DLI: Digital Libraries Initiative, a program of the US National Science Foundation, for research and development related to digital libraries, which began with $24M of funding split across 6 universities for 1994-98, and which will continue from 1998 onward with roughly double that amount of support.

DTD: Document Type Definition: SGML definition for a markup language.

Data cartridge: data structure and associated methods to represent and query a particular multimedia data type.

Data retrieval: the retrieval of items (tuples, objects, Web pages, documents) whose contents satisfy the conditions specified in a (regular expression like) user query.

Database industry: the organizations, including commercial, government, and not-for-profit sectors, who produce, provide access to, and market databases of bibliographic, reference, and full-text information.

Database producers: the organizations, including commercial, government, and not-for-profit sectors, who create electronic abstracting and indexing tools as well as other reference and full-text databases.

Database vendors: the organizations, primarily in the commercial and not-for-profit sectors, who license databases from their producers and provide search software and a front end for consumer access to the information contained.

Digital library: the combination of a collection of digital objects (repository); descriptions of those objects (metadata); a set of users (patrons or target audience or users); and systems that offer a variety of services such as capture, indexing, cataloging, search, browsing, retrieval, delivery, archiving, and preservation.

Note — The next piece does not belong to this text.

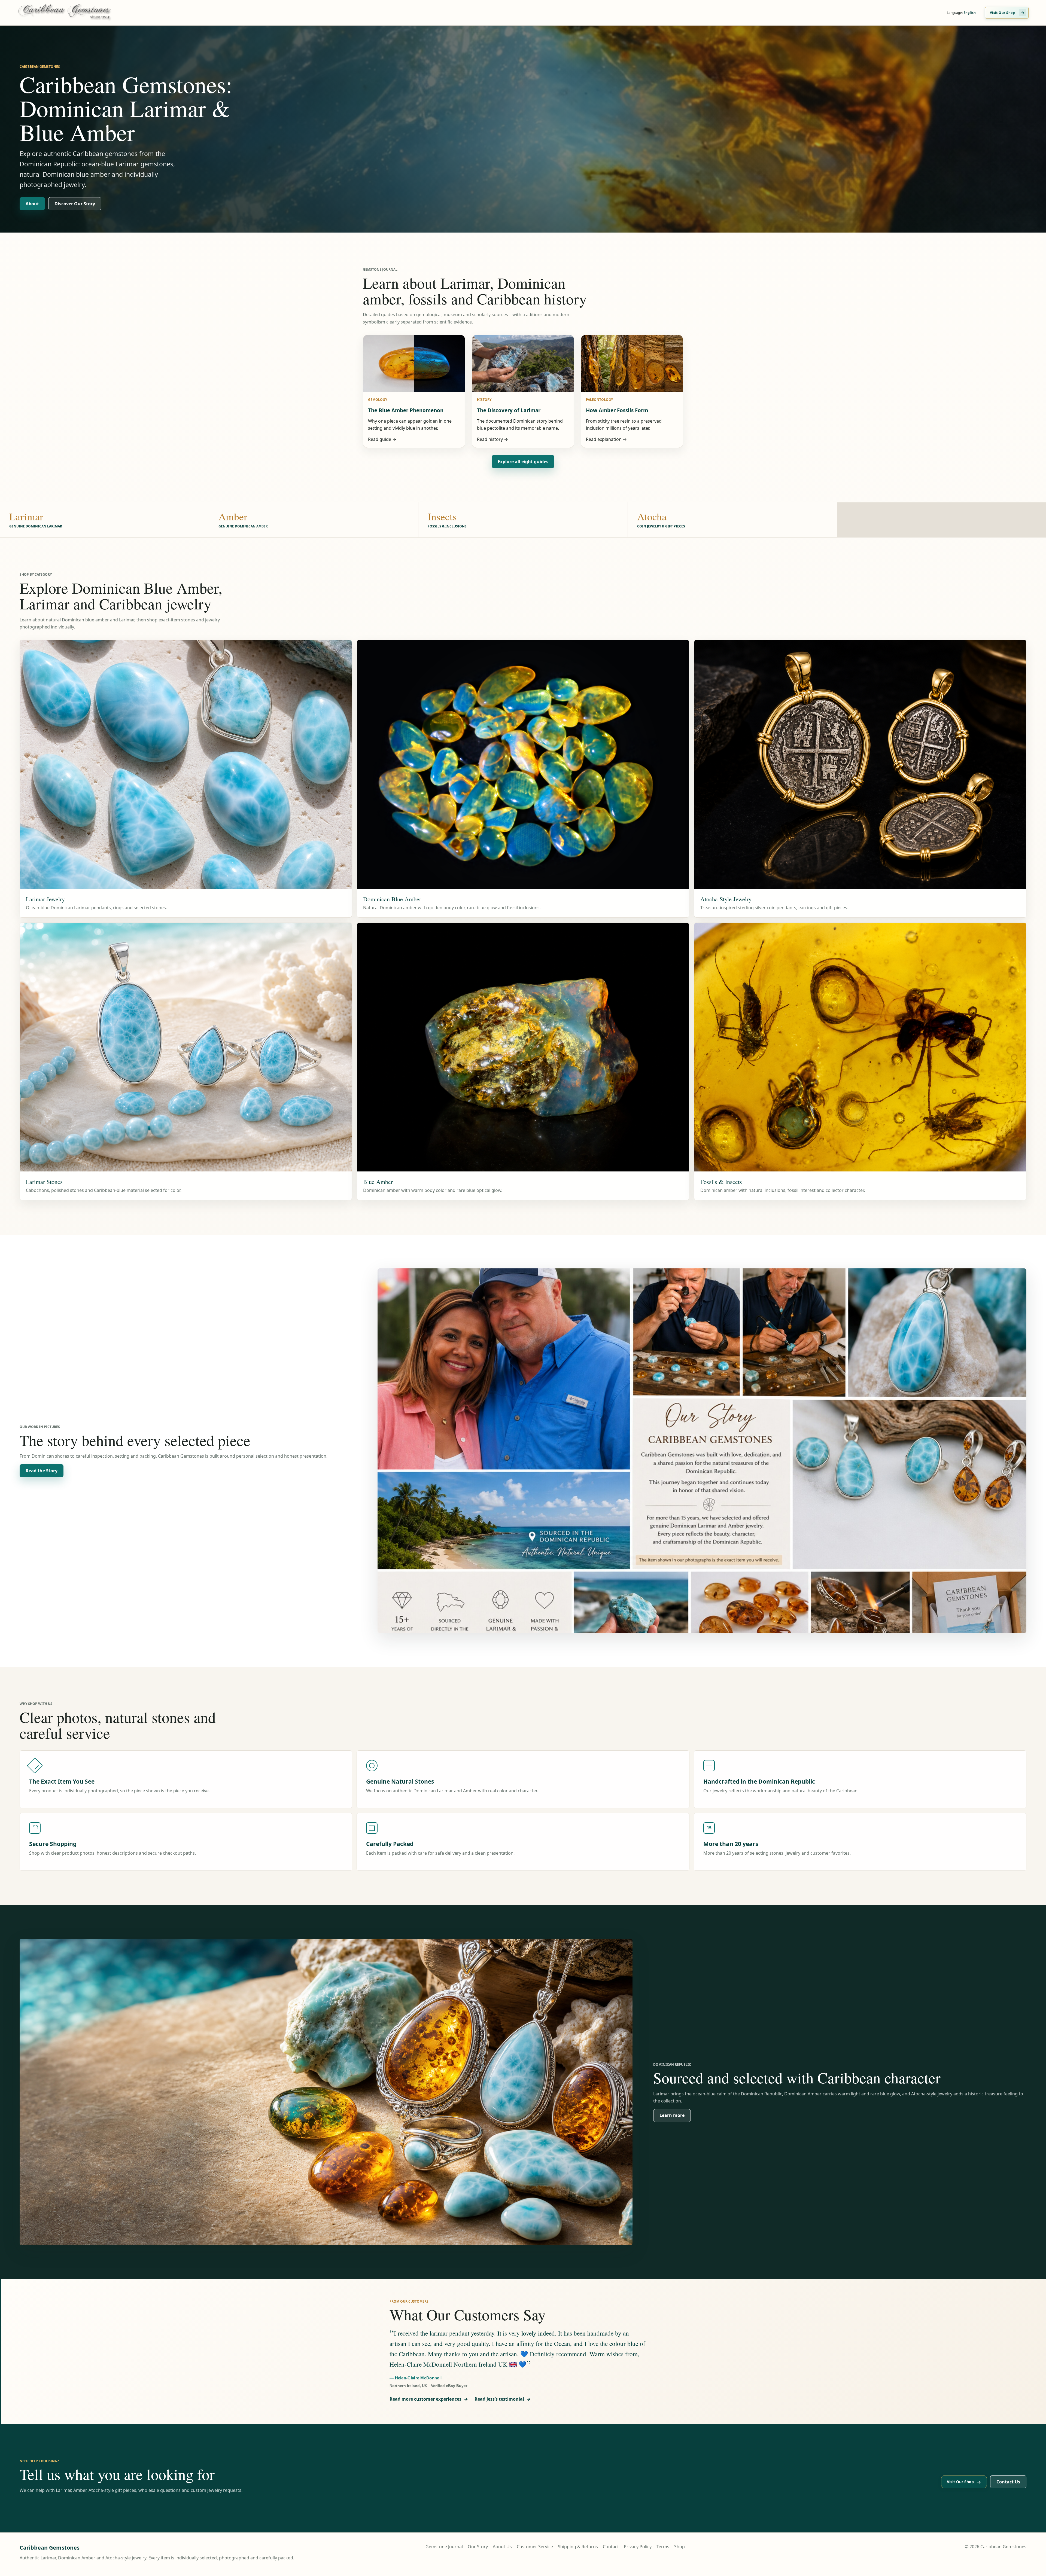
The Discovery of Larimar (508, 410)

Digital object: some string of bits that is viewed as an entity in its own right (e.g., a full-text document) though it may be a part of another digital object (e.g., an image that is part of a book), often with associated "metadata" and sometimes with terms and conditions (especially on access).

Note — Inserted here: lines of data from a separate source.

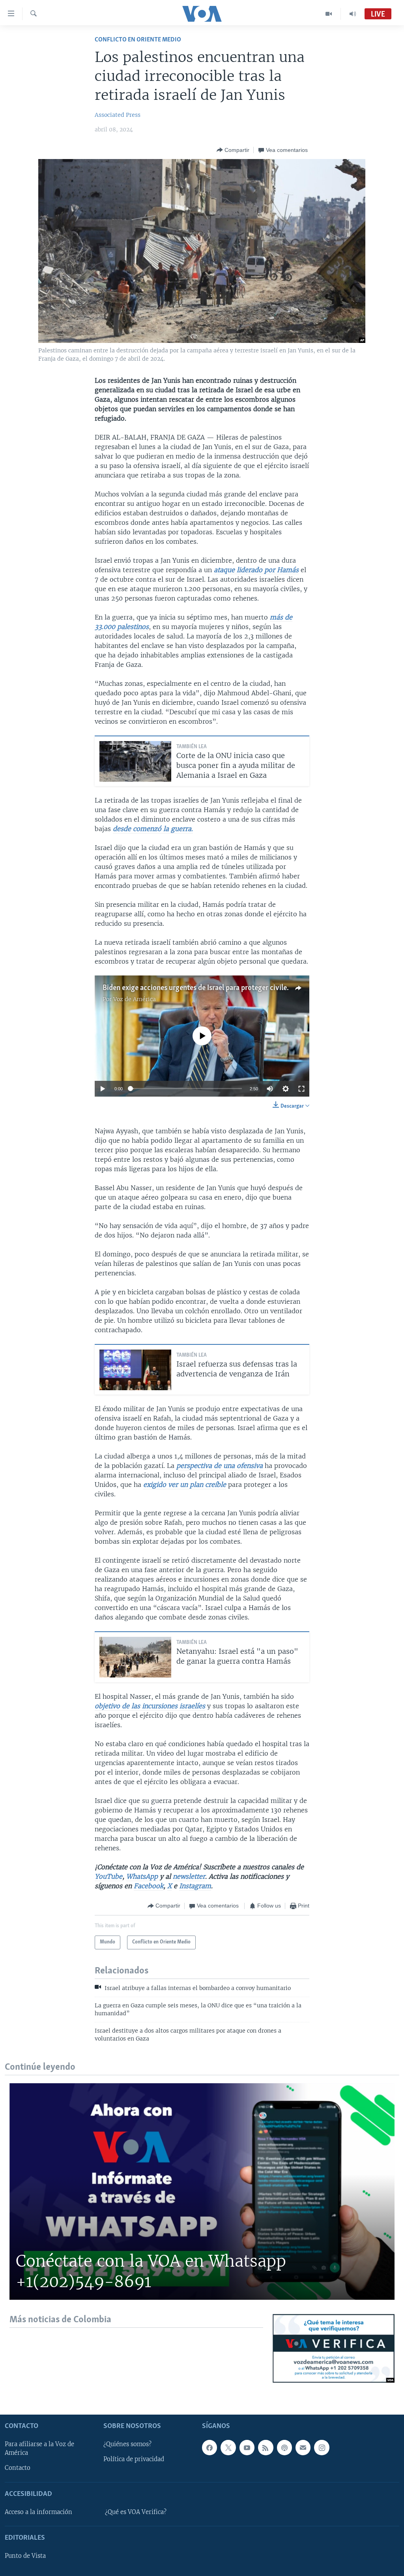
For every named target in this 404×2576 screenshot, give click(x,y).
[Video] (329, 14)
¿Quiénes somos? (127, 2444)
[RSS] (265, 2447)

Digital preservation: ensuring that a digital object continues to be accessible and useful over a long period of time, which usually requires both media conversion (copying from one old tape format to a new tape format before the old tapes are no longer readable) and format conversion (changing from some file structure or encoding to a newer one that will continue to be used and understood).

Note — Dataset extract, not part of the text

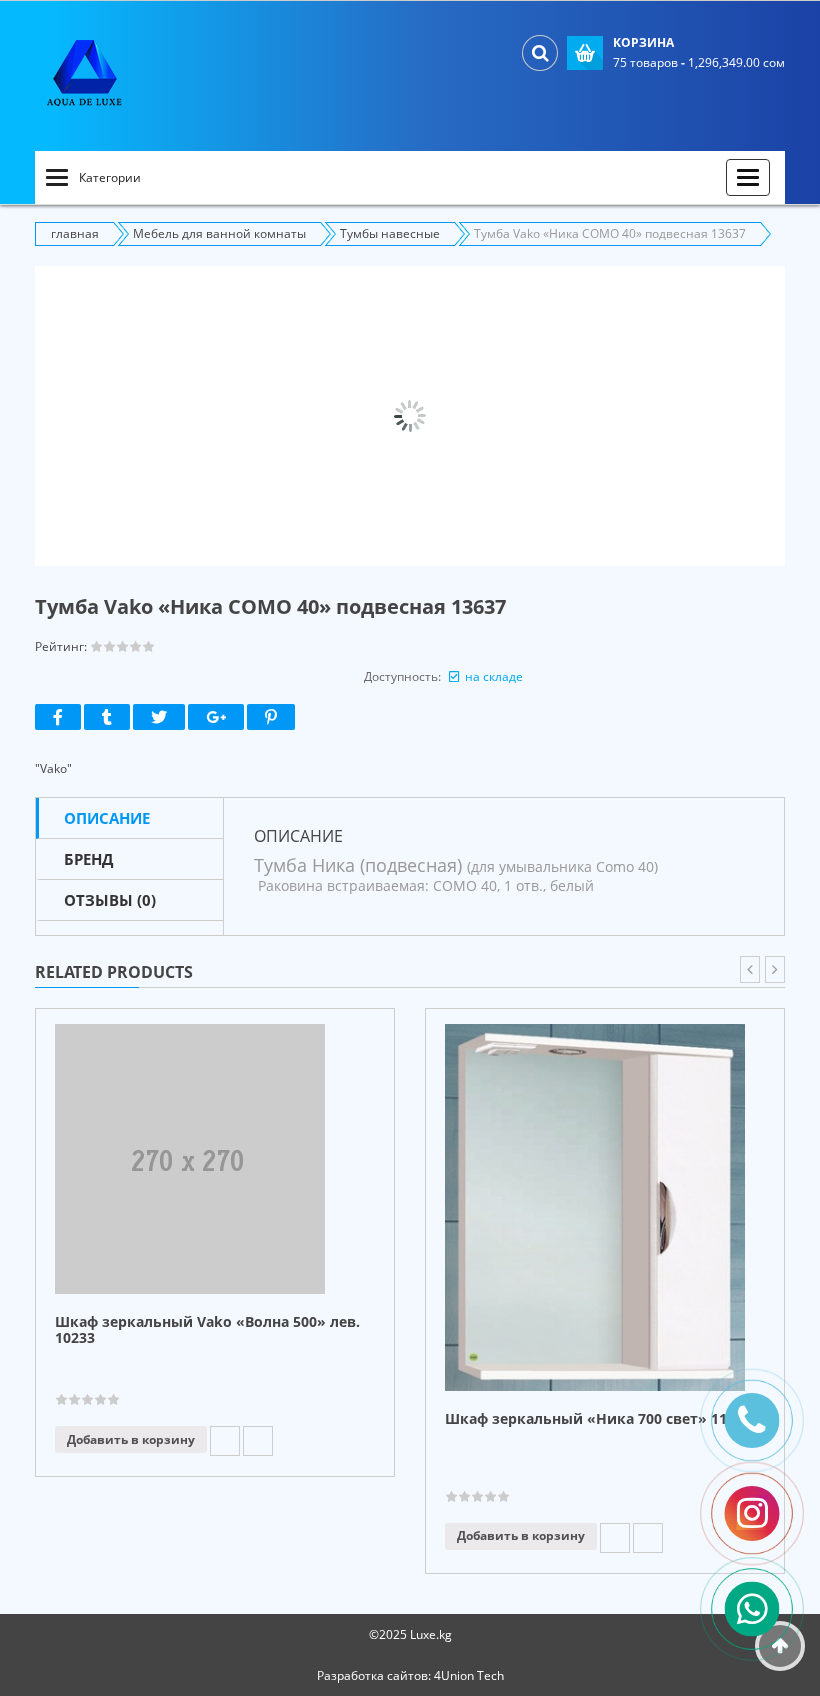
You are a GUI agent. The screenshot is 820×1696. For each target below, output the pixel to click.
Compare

Directory: a usually hierarchical categorization of concepts in a domain of knowledge.

Distributed computing: The application of multiple computers connected by a network to solve a single problem.

Distributed information retrieval: The application of distributed computing techniques to solve information retrieval problems.

Document surrogate: a representation of a document such as the title and a short summary. Surrogates are common to display the answers to a user query.

Document: a unit of retrieval. It might be a paragraph, a section, a chapter, a Web page, an article, or a whole book.

E measure: an information retrieval performance measure, distinct from the harmonic mean, which combines recall and precision.

Edit distance: (between two strings) minimum number of insertions, deletions and replacements of characters necessary to make two strings equal.

Efficiency: A measure of parallel algorithm performance given by: $\phi = \frac{S}{N}$, where $S$ is speedup and is the number of processors.

Entropy: measure of information defined on the statistics on the characters of a text.

Exact match: mechanism by which only the objects satisfying some well specified criteria, against object attributes, are returned to the user as a query answer.

Extended Boolean model: a set theoretic model of document retrieval based on an extension of the classic Boolean model. The idea is to interpret partial matches as Euclidean distances represented in a vectorial space of index terms.

Extended pattern: a general pattern allowing rich expressions such as wild cards, classes of characters, and others.

Faceted query: a query which is divided in topics and/or facets, each of which should be present in documents in the answer.

Feature: information extracted from an object and used during query processing.

Federated search: support for finding items that are scattered among a distributed collection of information sources or services, typically involving sending queries to a number of servers and then merging the results to present in an integrated, consistent, coordinated format.

Filtering: retrieval task in which the information need of the user is relatively static while new documents constantly enter the system. Typical examples are news wiring services and electronic mail lists.

Full text: a logical view of the documents in which all the words which compose the text of the document are used as indexing terms.

Fuzzy model: a set theoretic model of document retrieval based on fuzzy theory.

Generalized vector space model: a generalization of the classic vector model based on a less restrictive interpretation of term-to-term independence.

Global analysis: a reference to techniques of identifying document and term relationships through the analysis of all the documents in a collection. Global analysis is used, for instance, to build thesauri.

Granularity: The amount of computation relative to the amount of communication performed by a parallel program.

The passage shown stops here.